I loved the book. Couldn't wait to see the movie. The trailer gave me pause--nothing subtle here and that proved to be true. It's more pat and somehow smaller than Kathryn Stockett's bestselling novel, but it's an engaging, if candy-coated take on the social milieu of a very American group of characters on the cusp of the civil rights movement in the deep south-- the white women of an upscale Mississippi neighborhood and the "colored" women who work for them: THE HELP.

The first sound we hear is the voice of a black maid named Aibileen (Viola Davis) and the first image we see is the hand of Skeeter Phelan (Emma Stone), a rebellious young white woman writing Aibileen's words on white lined paper. The emphasis is correct, because THE HELP is also, but not ultimately about civil rights; it's about the power of narrative itself: the stories we tell each other and the stories we tell ourselves about who we are, and how those stories can trap or liberate us. (It's notable that the most crucial thing Aibileen may have done for the little neglected white girl in her charge may have been telling her repeatedly: "You is smart, you is kind, you is important.") Aibileen (and eventually many of her friends) dares to tell and Skeeter dares to write her first book about the embedded racism, cruelty, heartbreak, resentment and resignation intertwined in the complex relationships between the black maids and the privileged white families they care for. The book liberates them both.

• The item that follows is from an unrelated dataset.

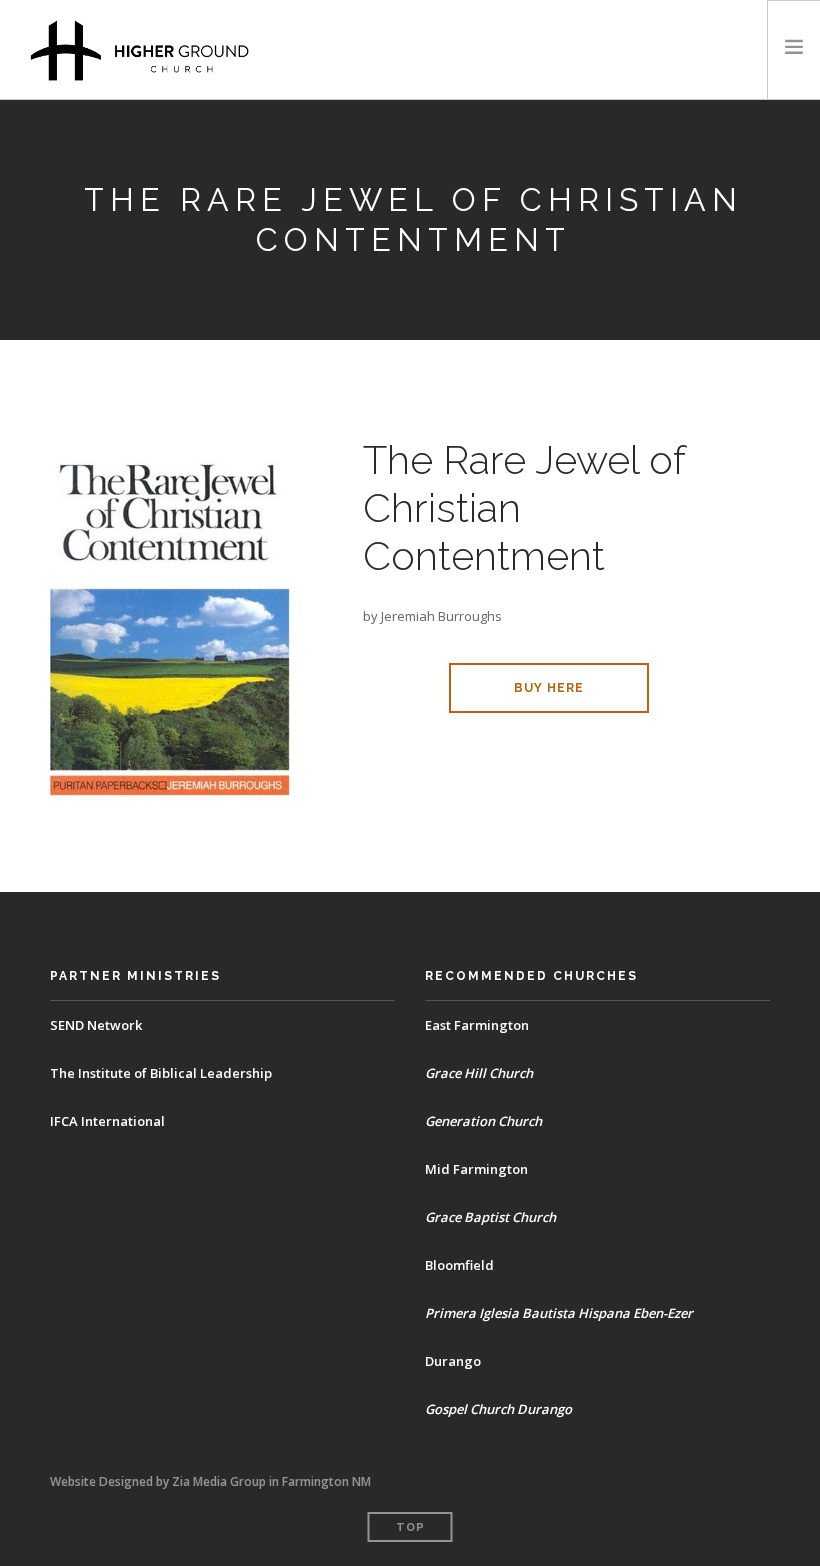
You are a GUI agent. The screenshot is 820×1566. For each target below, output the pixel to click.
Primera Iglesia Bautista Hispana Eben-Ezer (559, 1313)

Skeeter has a particular affinity for this material since she too is an outsider with hopes and dreams beyond her station: she's a smart, assertive, curly haired white girl who wants a career more than she wants a husband-- incomprehensible to the society of ninnies who spend their days throwing charity balls for the poor black Africans on the other side of the globe, even as they yank the chains of the help in their own back yards.

Emma Stone is a vibrant young screen presence, just right as the rebellious Skeeter. Viola Davis is a shining stoic presence as the kindly Aibileen who bears a painful history with quiet courage. Olivia Spencer is feisty and funny as Minnie who serves up a diabolically delicious revenge on her snarling boss Hilly Holbrook (Bryce Dallas Howard). Jessica Chastain gains our sympathy as the voluptuous Daisy Mae-like Celia Foote who is spurned by Hilly and company. Celia's big scene at the charity ball is, however, awkwardly directed. But Sissy Spacek steals every scene she's in as Hilly's hilariously dotty mother who still has enough wits to get in the last word. And Cicely Tyson is a heartbreaker whenever she's on screen. Allison Janney is sympathetic as Skeeter's cancer-ridden mother who just wants to see her daughter settle down.

But none of these performances is particularly nuanced. All of these characters veer dangerously close to stereotype. And that is the crux of the problem with the film. I wish the movie had retained some of the darkness subtly evoked by the novel: Minnie's abusive husband, or the real life and death risks these women were taking by speaking up in the Jim Crow south.

But THE HELP is worth seeing-- and I will never tire of what it is trying to say, however conventionally.